Marie Baker (born 6 February 1954) is an Irish judge who served as a Judge of the Supreme Court from 2019 to 2024, a Judge of the Court of Appeal from 2018 to 2019, and a Judge of the High Court from 2014 to 2018.

==Early career==
Baker was educated at University College Cork, where she received BA, MA and BCL degrees. She later attended and studied at the King's Inns and became a barrister in 1984 and a senior counsel in 2004. Her practice predominantly focused on commercial law, conveyancing, family law and litigation. She specialised on cases involving the National Asset Management Agency towards the end of her career as a barrister. She was a member of the Study Group on Pre-nuptial Agreements, which reported to the Minister for Justice, Equality and Law Reform in 2007. She has previously acted as a part-time commissioner of the Law Reform Commission and lectured in several areas of law.

==Judicial career==
===High Court===
She was appointed to the High Court in January 2014. She sat in on a three-judge division of the High Court in December 2014 in the case of PP v.

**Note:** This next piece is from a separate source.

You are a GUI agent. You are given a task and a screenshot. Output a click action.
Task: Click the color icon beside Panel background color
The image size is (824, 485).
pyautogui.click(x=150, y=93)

HSE.

===Court of Appeal===
Baker was elevated to the Court of Appeal in June 2018. She holds a statutory position as the designated judge for the purpose of two acts: the Interception of Postal Packets and Telecommunications Messages (Regulation) Act 1993 and the Communications (Retention of Data) Act 2011. In this role she produces an annual report for the Oireachtas. She also communicates with the Taoiseach in relation to privacy and interception of communications issues.

===Supreme Court===
She was appointed to the Supreme Court in December 2019. Her appointment followed the retirement of Susan Denham in 2018. Her first sitting on the court occurred on 16 January 2020, marking the first time four women had sat together on the Supreme Court.

Baker is the Assigned Judge for the Irish courts to supervise the use of personal data while courts act in their judicial capacity.

== Electoral Commission ==
Baker also serves as chairperson of the Electoral Commission of Ireland. Chief Justice Donal O'Donnell appointed her to that position when the commission was established in 2023.